In the 2000’s, drug companies decided to crack down on how their drugs are being used and stopped selling drugs commonly used in lethal injections to state corrections departments. That, coupled with a portion of an old execution law that made the lethal injection the default method of execution, ground the state’s ability to execute Death Row inmates to a halt. Under the old South Carolina law, if an inmate did not explicitly choose to die in the electric chair, the state could not kill them that way.
In May, the Legislature voted to change the state’s execution law so it could resume carrying out executions. Under the new law, the electric chair is the default method of execution, but if the firing squad or the lethal injection are available, inmates can choose those.
—The State
Harris invites all 24 female senators to dinner as infrastructure talks stall
Vice President Kamala Harris has invited all female members of the Senate for a dinner party at her residence next week, according to an aide, reviving a bygone tradition as the White House struggles to muster bipartisan support for a major infrastructure plan.

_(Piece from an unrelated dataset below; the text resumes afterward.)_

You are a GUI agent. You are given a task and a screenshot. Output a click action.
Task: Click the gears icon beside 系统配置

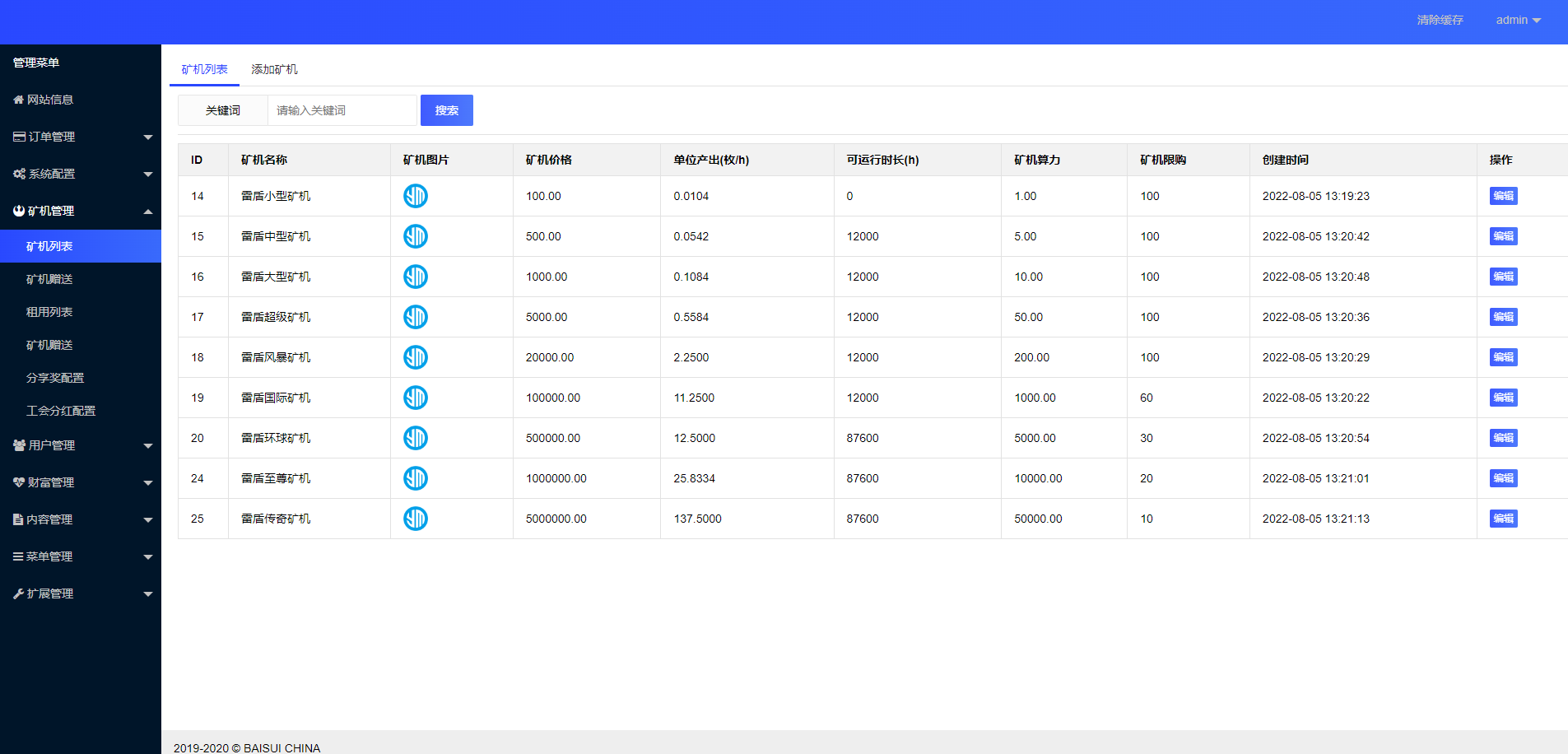pos(19,174)
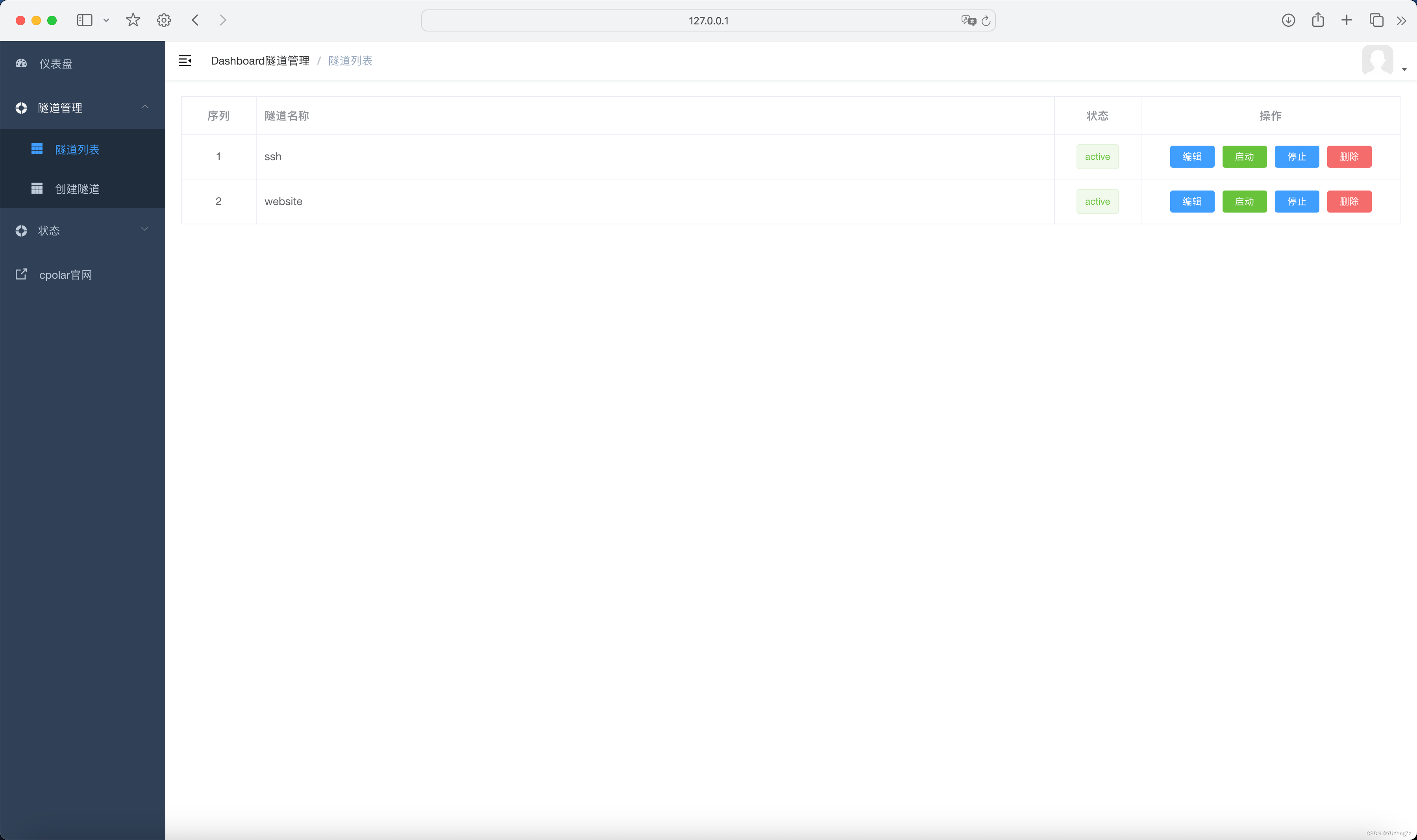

The dinner is set for June 15 at the Observatory, and all 24 women senators — 16 Democrats and eight Republicans — have been asked to attend, the aide told the Daily News on Tuesday. Word of the get-together was first reported by Politico.

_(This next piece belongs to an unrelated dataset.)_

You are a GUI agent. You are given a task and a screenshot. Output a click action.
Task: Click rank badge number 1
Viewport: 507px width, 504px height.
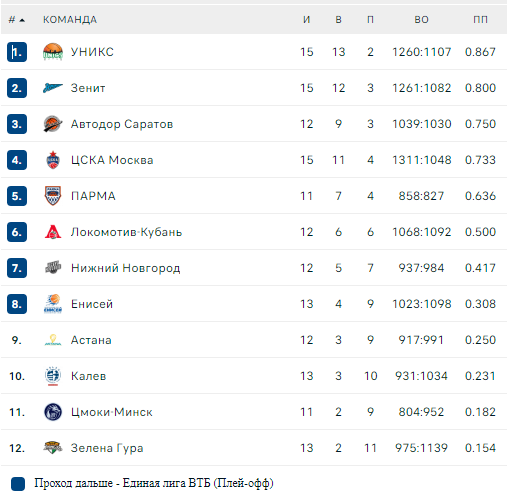(x=17, y=52)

The Senate’s female members used to gather for dinners regularly up until 2017, when Sen. Barbara Mikulski, D-Md., a frequent host, retired.
The dinners gave lawmakers an opportunity to take a break from the daily muck of politics and blow off some steam with colleagues from both sides of the aisle.
But the brutal 2016 and 2020 elections cycles caused deep rifts between Democrats and Republicans, and the bipartisan shindigs became a thing of the past.
Harris’ decision to bring the tradition back to life comes at a critical juncture for her and President Joe Biden.
Biden, Harris and their White House negotiators are at loggerheads with Senate Republicans over legislation to pump hundreds of billions of dollars into fixing the nation’s crumbling infrastructure systems.